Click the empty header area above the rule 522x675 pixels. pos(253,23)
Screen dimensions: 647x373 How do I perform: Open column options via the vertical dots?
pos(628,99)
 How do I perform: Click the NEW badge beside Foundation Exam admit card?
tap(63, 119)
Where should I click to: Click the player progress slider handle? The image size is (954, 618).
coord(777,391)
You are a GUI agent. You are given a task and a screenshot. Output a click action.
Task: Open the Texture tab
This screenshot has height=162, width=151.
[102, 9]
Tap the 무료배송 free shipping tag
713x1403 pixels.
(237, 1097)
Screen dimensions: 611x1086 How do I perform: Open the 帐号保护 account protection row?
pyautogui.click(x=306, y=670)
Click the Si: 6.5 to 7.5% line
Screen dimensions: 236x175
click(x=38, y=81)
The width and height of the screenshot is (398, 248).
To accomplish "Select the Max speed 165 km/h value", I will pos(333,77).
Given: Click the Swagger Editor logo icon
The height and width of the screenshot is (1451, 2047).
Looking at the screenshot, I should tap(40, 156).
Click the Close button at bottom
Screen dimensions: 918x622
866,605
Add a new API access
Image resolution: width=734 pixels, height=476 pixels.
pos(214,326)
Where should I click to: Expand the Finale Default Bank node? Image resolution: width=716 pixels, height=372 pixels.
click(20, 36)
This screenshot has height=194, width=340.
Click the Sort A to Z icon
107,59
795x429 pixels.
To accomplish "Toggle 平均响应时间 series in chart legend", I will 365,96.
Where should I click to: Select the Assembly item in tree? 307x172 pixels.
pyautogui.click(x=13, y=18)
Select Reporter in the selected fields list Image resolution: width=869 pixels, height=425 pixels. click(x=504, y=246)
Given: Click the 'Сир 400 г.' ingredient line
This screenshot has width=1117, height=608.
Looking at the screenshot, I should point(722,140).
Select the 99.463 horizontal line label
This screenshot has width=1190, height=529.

*****

* _TASK DIRECTIONS_: Copy all lines of the records that have the string "accomplish" in them.

* _RESPONSE BOX_:
To accomplish "Select the Max speed 165 km/h value", I will pos(333,77).
To accomplish "Toggle 平均响应时间 series in chart legend", I will 365,96.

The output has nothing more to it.